The Mullah stops here and stares at me for what seems to be an eternity, the goofy denture smile in place, making me squirm in embarrassment after a while. I find what he related possible but kind of hard to digest. Surely, the Mullah must have misunderstood? Perhaps the Khoja worshipper was the inheritor of the spot? Maybe the old goose was imagining the whole thing and blowing it out of proportion? I don’t know, I don’t want to know. Now I wish I had not asked the question.
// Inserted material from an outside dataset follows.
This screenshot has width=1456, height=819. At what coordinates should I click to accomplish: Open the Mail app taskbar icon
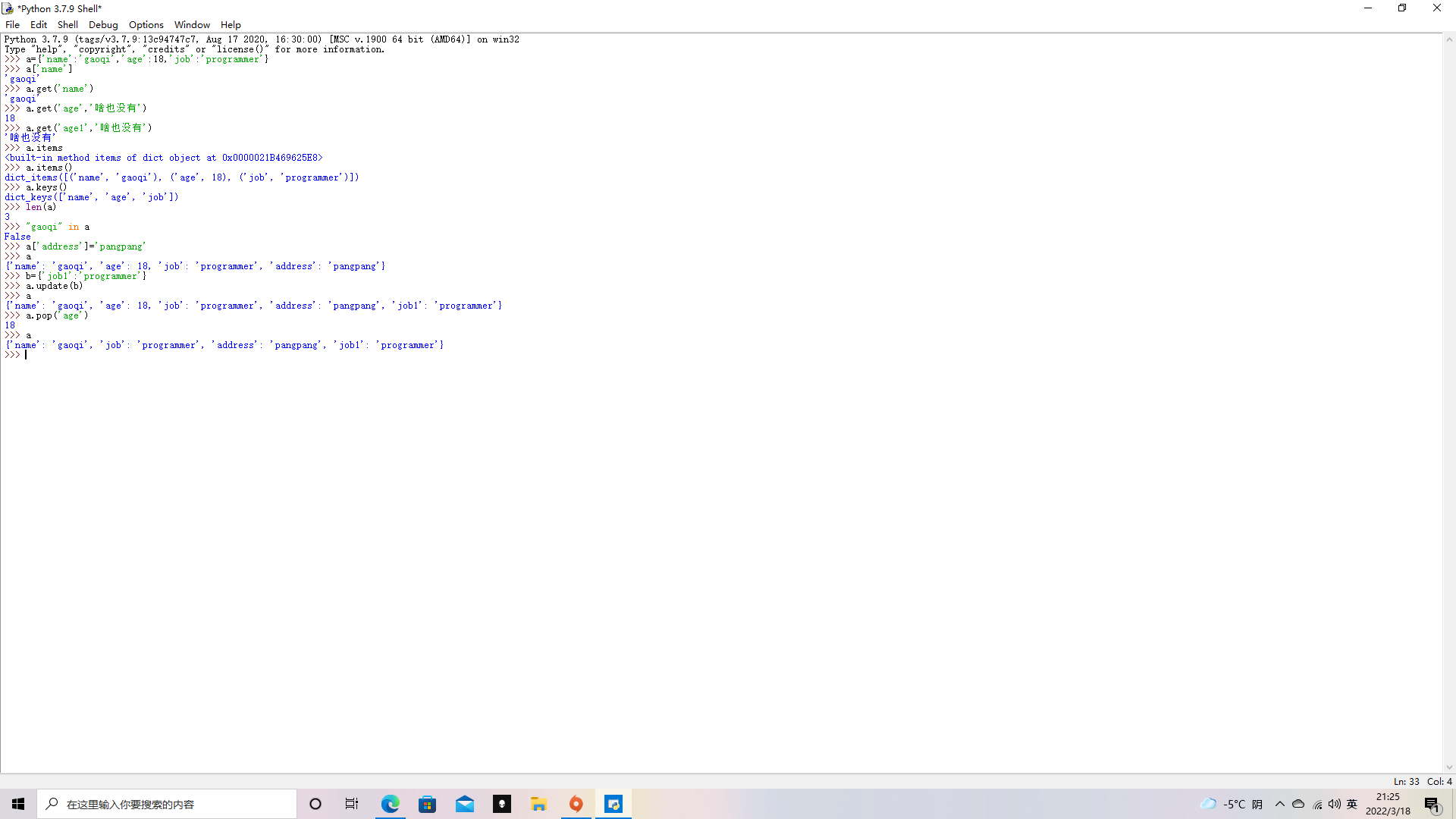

Well, asks Mullah Mchungu forcefully, almost losing his dentures once more, startling me out my shifting emotions. Do you find that funny, Kisukaali? You have your answer. I salute the Black man for taking the matter in stride, he is certainly a better human than I. Had I been in his place, he indicates the fimbo by his legs with his eyes, that uncouth man would have been carried home with multiple bone fractures that day. Now, finish your chai and leave. I want to take my nap else I’ll be crabby and give Hameesi a hard time this evening. Next time, don’t come and visit the last day of your visit; give me the importance I deserve. Now leave and do remember to recite suree-Yaseen if I pop off. Khuda hafiz.

I almost run out of the apartment, slip Hameesi a tip at the door, and out into the heat of Dar’s afternoon summer sun.

The views and opinions expressed in this Blog are entirely mine and do not necessarily reflect those of Comfort Aid International or her Trustees.